Even though 12k head Taylor Deupree has made it a point in recent years to focus on face-to-face collaborations (as opposed to file swapping), the two most recent products of this have their own distinct sense of isolation and loneliness to them. With Cameron Webb's Seaworthy, it is literal: the record perfectly captures the feeling of being alone in the woods with only an acoustic guitar present. With legendary artist Ryuichi Sakamoto, it is more of an implied, intimate and hushed loneliness via muted tones and extended ambience.
Wood, Winter, Hollow is the most organic and stripped down of these two projects, with untreated field recordings interspersed between the three long pieces. Recorded during the winter in a New York nature reserve after Hurricane Sandy, the constant sound of snapping branches conjures the disarray of the area perfectly. With the absence of animal life due to the season, there is a cold isolation prominent throughout.

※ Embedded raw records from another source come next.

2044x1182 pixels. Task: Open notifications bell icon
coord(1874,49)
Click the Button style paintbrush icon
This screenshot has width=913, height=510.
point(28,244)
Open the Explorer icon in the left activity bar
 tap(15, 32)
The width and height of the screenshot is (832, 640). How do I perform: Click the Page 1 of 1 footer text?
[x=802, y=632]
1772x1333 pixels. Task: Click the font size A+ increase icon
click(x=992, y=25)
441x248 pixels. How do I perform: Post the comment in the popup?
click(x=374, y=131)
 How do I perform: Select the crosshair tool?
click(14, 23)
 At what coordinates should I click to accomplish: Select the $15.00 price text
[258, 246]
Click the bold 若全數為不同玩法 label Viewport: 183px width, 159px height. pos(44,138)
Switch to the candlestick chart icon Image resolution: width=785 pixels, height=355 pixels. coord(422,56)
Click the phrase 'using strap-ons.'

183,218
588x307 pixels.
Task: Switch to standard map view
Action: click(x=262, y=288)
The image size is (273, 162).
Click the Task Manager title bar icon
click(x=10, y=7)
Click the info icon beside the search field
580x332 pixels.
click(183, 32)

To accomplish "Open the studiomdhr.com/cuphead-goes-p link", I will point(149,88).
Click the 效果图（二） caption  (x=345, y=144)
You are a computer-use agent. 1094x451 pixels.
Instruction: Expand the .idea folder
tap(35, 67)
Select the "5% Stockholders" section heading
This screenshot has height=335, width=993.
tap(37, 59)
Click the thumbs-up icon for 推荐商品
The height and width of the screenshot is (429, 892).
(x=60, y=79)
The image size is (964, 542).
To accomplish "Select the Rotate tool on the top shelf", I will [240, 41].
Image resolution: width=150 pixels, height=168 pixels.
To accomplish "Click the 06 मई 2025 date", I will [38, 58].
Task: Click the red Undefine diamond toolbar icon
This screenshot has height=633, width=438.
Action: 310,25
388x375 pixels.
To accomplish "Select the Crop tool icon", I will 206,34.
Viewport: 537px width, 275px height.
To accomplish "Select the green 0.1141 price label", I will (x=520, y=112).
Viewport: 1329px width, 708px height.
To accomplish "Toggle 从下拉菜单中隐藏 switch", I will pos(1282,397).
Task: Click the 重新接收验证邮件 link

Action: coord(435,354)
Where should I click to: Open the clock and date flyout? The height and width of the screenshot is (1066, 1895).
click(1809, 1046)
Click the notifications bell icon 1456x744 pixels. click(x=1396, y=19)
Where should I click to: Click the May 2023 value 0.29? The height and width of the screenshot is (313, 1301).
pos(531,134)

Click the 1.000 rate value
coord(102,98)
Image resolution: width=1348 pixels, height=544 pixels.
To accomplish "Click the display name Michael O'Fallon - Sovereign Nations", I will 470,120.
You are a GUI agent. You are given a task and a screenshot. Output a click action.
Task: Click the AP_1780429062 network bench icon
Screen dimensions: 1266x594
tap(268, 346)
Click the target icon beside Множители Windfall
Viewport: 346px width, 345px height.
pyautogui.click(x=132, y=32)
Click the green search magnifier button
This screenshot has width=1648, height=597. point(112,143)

These recordings make their way into the three compositions reflected in the title. "Wood" sounds like riverside recordings, with heavy emphasis on acoustic guitar that may have only the slightest of processing and treatment to them. The electronic influence is a little more prevalent on "Winter", with some ever so slight pitch bending and intentional digital clipping to offset the guitar. What might be a soft passage of electronics (or electronically treated organic instrumentation) cautiously underscores everything, even when it ends in an uncharacteristically lo-fi collapse.
"Hollow" turns up some bells to be paired alongside the guitar, with what may be actual analog synths making themselves known, even with the more aggressive field recordings. The latter moments become surprisingly raw and chaotic, given the otherwise restrained nature of the album, but then end in a quiet, tranquil moment.
Disappearance, Deupree’s collaboration with Sakamoto, is more of a studio product, and unsurprisingly has some obvious, untreated piano playing. However, at times the notes are just as important as the sounds surrounding them, such as the varying registered tones of "Jyaku," which are interspersed with what sounds like in-studio found sounds and organic movements.
The sparseness is upset by bits of digital interference and more monolithic, expansive tones on "Frozen Fountain," which manages to be simultaneously rich, yet sparse in its overall composition. Buzzing strings and a delicate, churning textural foundation on "Ghost Road" are a perfect fit for the title, conjuring a sense of passing spirits in the distance.
"This Window" in some ways feels like a subtle reference to the Wood, Winter, Hollow with its sounds feeling like an isolated, chilly forest, albeit underscored by a piano flourish. Slowly, but steadily, it transitions from frigid, gale winds into a rich passage of tone and an inviting warmth.
Ichiko Aoba makes an appearance on the long closer "Curl to Me," with her heartbeat becoming the rhythmic foundation. Filtered rising and falling tones and elongated, stretched out tones make for a beautiful, yet isolated experience, with the heartbeat feeling like the only organic elements to be had. Aoba's vocals appear too, and they are so slow and faint they are almost imperceptible, but work perfectly given the intimacy of the song.
I was impressed with the moments on Wood, Winter, Hollow in which things took on more clearly dissonant, low fidelity turns, but as a whole Disappearance is the richer experience for me. The guitar and field recordings on the former is a bit too rooted in Deupree's comfort zone, so I was pleased to hear his distinct, light touch given to an album that sounded a lot different than his recent works, which is the case with Disappearance. Both, however, are exemplary, yet significantly different albums of minimalist brilliance.